In the first four months of 2021, the rate of suspected digital fraud attempts against Canadian financial services organizations surged by 218% compared to the same period in 2020. The predicted cost of fraud to Canadian financial services organizations in 2019 was an alarming CA$2.96 billion. This figure includes recognized fraud, implying that the total cost of fraud might be substantially higher.

Banks have been acquiring solutions to assist them in coping with escalating fraud concerns for years. That has resulted in an estimated CA$8.62 billion markets for fraud detection and prevention products by 2020. However, according to the survey, banks are now predominantly investing in internal techniques to handle a shared problem best tackled through collaboration.

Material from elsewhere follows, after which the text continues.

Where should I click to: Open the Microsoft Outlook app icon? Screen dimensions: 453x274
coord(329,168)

The report found that sharing account and transaction data is the only method to identify and prevent fraud in an integrated banking environment, which is frequently conducted across numerous institutions using stolen identity information. This sort of data may be used to help reveal attempts to prey on consumers of several financial institutions, such as synthetic identity, bust-out, and ATO (account takeover) fraud.

The usage of information sharing solutions based on Homomorphic Encryption (HE) for privacy protection is highlighted in the research as a significant facilitator of inter-bank collaboration for fraud prevention.

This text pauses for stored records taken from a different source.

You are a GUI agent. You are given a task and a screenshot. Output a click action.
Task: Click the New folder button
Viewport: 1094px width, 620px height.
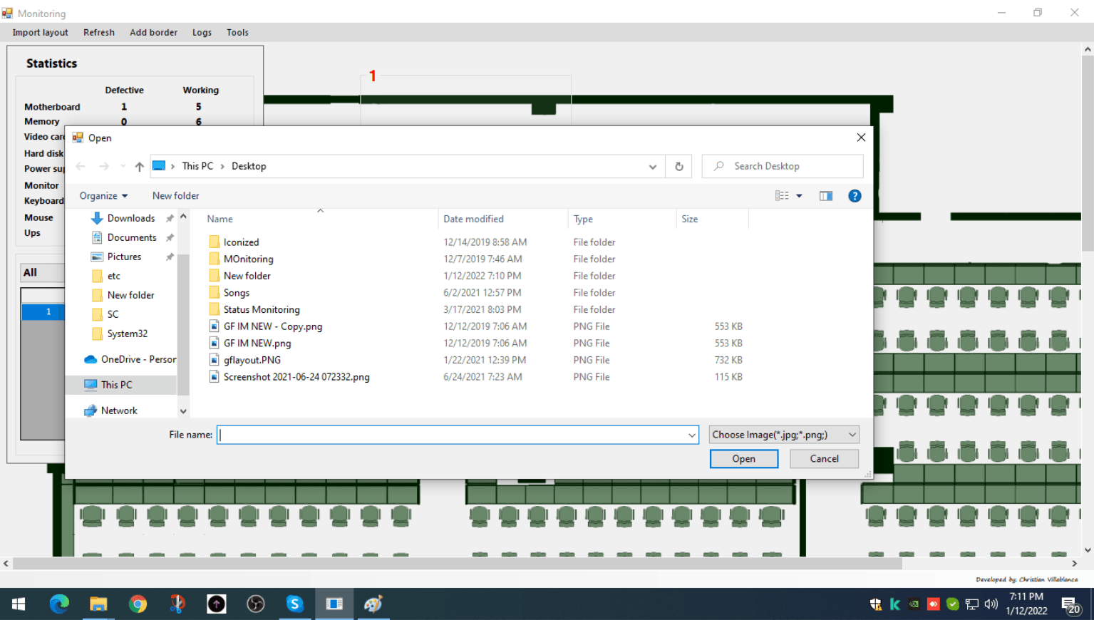coord(175,195)
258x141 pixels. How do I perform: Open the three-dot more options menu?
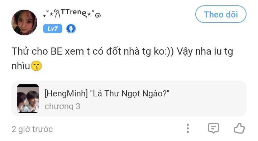188,129
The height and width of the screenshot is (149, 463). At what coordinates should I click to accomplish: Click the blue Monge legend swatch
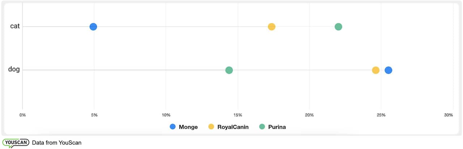coord(173,127)
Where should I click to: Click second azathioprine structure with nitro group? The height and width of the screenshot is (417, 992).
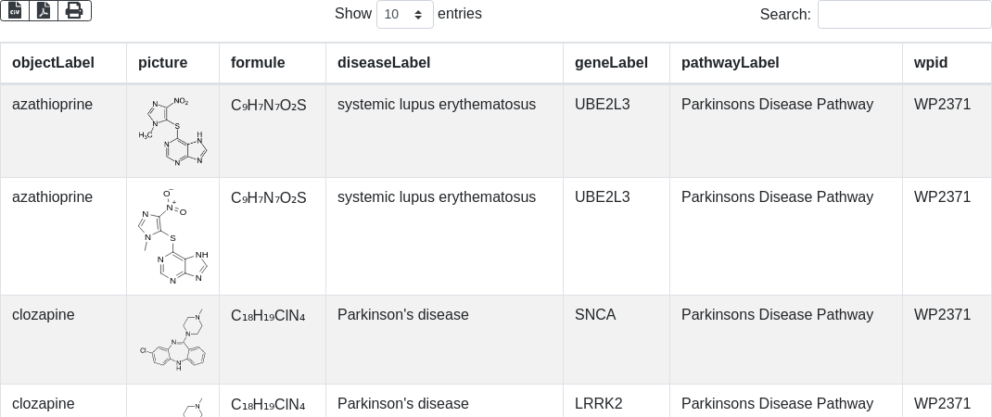pos(172,235)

Banks may encrypt data and exchange it with peer institutions for analysis and querying via HE while preserving their own and their customers’ interests and adhering to tight privacy requirements.

PIPEDA, which authorizes data exchange to defend the public interest – particularly fraud prevention – applies to Canada’s banks. Information sharing can help banks gain the upper hand in the battle against fraud by employing PETs to safeguard sensitive information and Personally Identifiable Information (PII) while reducing legal, commercial, and data privacy issues.

“Privacy-protected information sharing enables Canadian banks to move beyond inward-focused approaches and tackle the country’s skyrocketing fraud problem collectively,” said Dr. Alon Kaufman, CEO, and Co-Founder, Duality Technologies. “If banks continue with business as usual by only processing fraud-related data internally behind lock and key, they risk significant reputational and financial damage as fraud continues to grow. Adapting innovative, collaborative, fraud-fighting processes as soon as possible will immediately impact the effectiveness of their anti-fraud efforts while ensuring regulatory compliance and preserving their customers’ privacy.”